# Brand new Alternator not charging.



## Azazel (May 3, 2009)

Ka24e 

So I have brand new alt, brand new battery. And I have thought my problem was a parasite drain. So I finally got me a multimeter, and found that my alternator isn’t charging at all. 

So I had to replace the pig tail plug when I installed the new alternator. After inspection, I realize I never ran a ground wire from the alternator to the frame. So I thought there is the problem. So I ran a ground wire from alternator to the battery. I have a 4gage ground from starter to battery, and new 8 gage from battery to engine block. 

Fusible link is good also. 

So I stated up truck and still no charge. No charging light on dash cluster showing up either. 

So what do you guys think is my problem? I assume it’s the pigtail plug. It has a 10 gage or so white wire and a 12 or 14 gage y/bl wire going to it.

Could alternator be fired since I didn’t have a ground going to it?


----------



## rogoman (Dec 16, 2004)

The pigtail harness connector should have two wires; white wire and yellow/black wire. There should be a separate thick (approx. 10 gauge) white wire to the "BAT" post on the back of the alternator. It's not uncommon for this wire to get corroded and burn up, creating resistance in the circuit; without this connection, the charging system will not charge. If the bulb is OK but still does not illuminate, the circuit must be tested. If the bulb is burnt out, the charging system will not charge.

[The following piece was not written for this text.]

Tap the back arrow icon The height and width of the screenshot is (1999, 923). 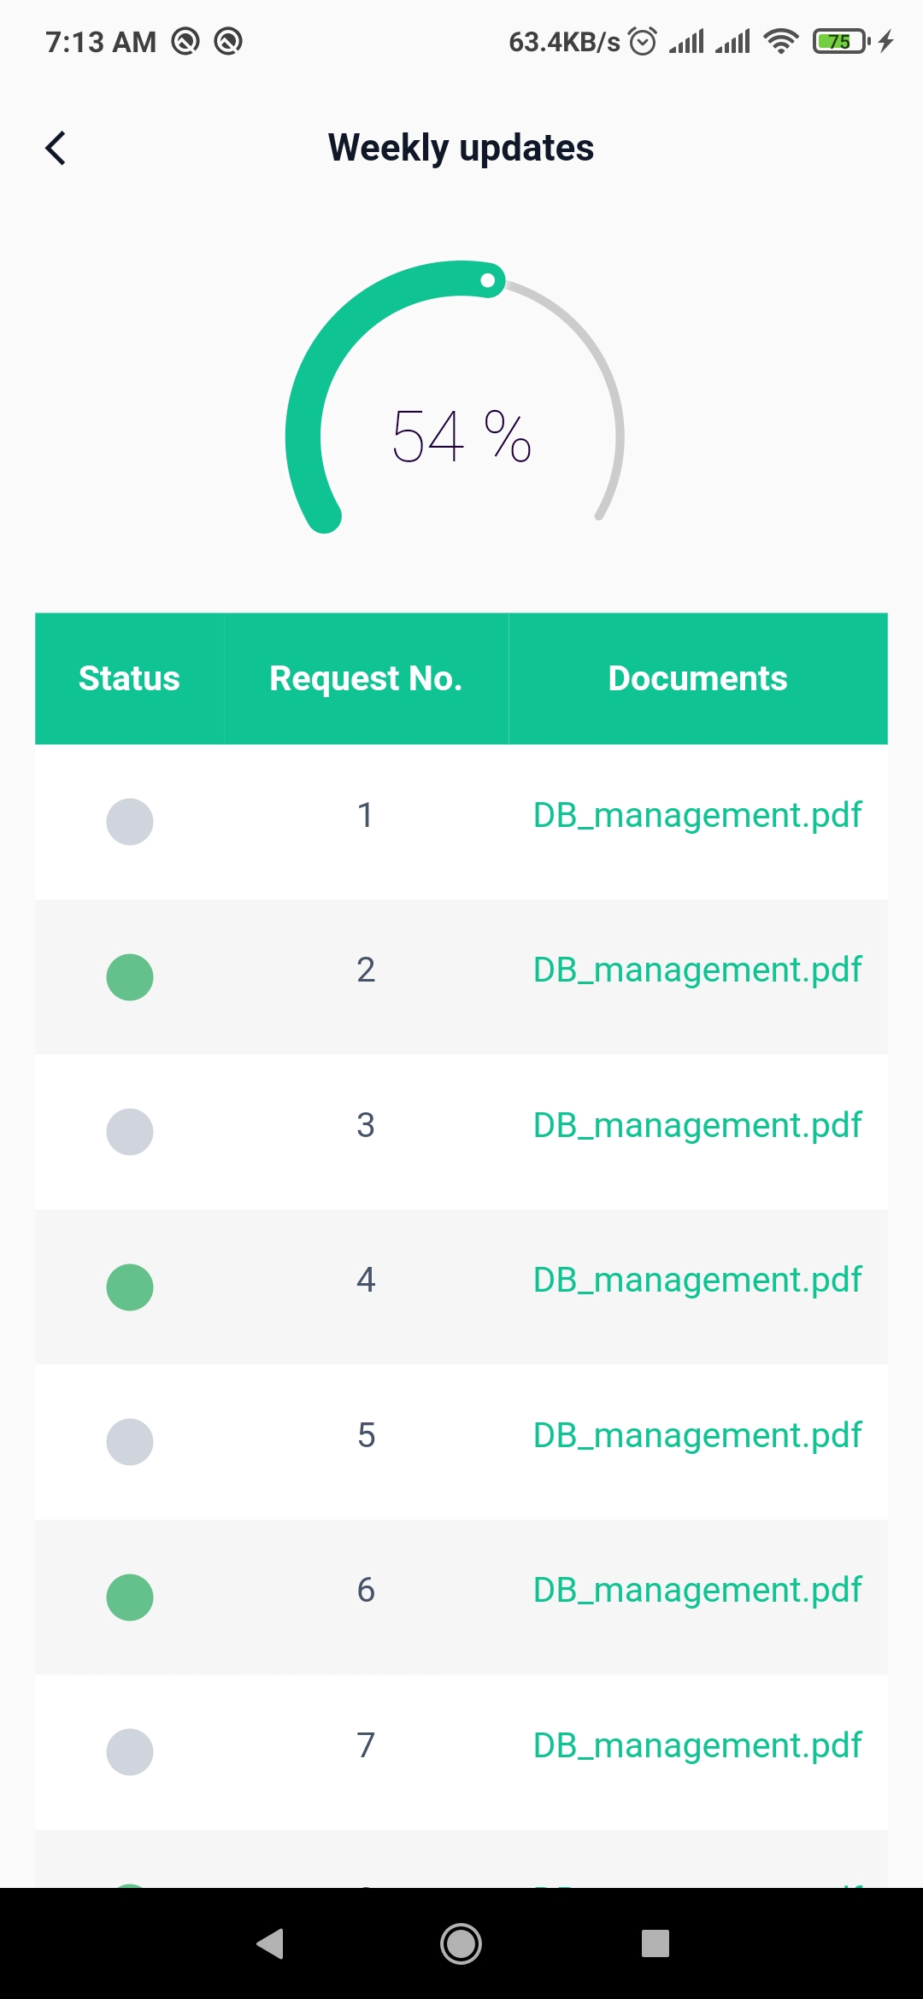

If everything else checks out OK, then the alternator is DOA. By any chance is it an aftermarket brand-x piece of crap?


----------



## Azazel (May 3, 2009)

So My charge light does not come on at all. I pulled cluster out bulb is good. I actually changed these bulbs over to LED bulb. Not sure if that would make a difference? I been trying to find out what I need to do now to fix this issue, I read something about brake light being tied into the charge light as well. That being said, I have noticed that when I release my park brake, the brake light is slightly illuminated all the time. Is this related maybe? 

So I was checking continuity from the battery positive to the pigtail plug on alternator. The white 10 gage shows 0 resistance while the yellow with black like has continuity with resistance.










What would be the next steps to take? I swapped the bulb check relay with another relay and still get no charging light.


----------



## Azazel (May 3, 2009)

So this is what I’m getting. I pulled the pigtail from the alternator. Grounded one lead, stuck the other in the signal wire(yellow/black line wire) flip the key I get 12.4 volts. 

I put meter on amps, I got 0.20/0.19, charge light is now on. Plug it back in and charge light doesn’t work again. 

So is alternator just a POS from autozone? And need to return it.


----------



## rogoman (Dec 16, 2004)

The separate white wire that connects to the "B" terminal should have 12v as well as the white wire that connects to the pigtail.

Here's a charging system wiring diagram:


----------



## Azazel (May 3, 2009)

I took alternator back to autozone and it tested bad. 
Thank you for your help. Electric problems can drive you mad.


----------



## Govt acp45 (Sep 23, 2017)

-next post-


----------



## Govt acp45 (Sep 23, 2017)

Yep if yuh leave the wire off that goes underneath the alternator where you can hardly see, there's no charging. I admit doing that with the alternator on my 1986 JDM HB and drove around a little into the shopping precinct and gas station yadda yadda.. two days later it run to a halt similar to running out of petrol. I had a suspicion it was the fourth wire I had looked for but not seen. So after an intense search the wire was located and the terminal w. a screw in it was located. Fitted the wire and got a jumper start from a fellow motorist willing and able. Quite a relief I'd not driven out of the city in the daylight to attempt a return in the dark. That would have been another story. This hardbody has two live current wires ,one thicker than the other. A black earth. And the two wire block plug. It were one of the live current wires disconnected.


----------



## smj999smj (Jan 1, 2006)

I only recommend genuine Nissan reman alternators or a reman from Hitachi. Same goes for starters and distributors.


----------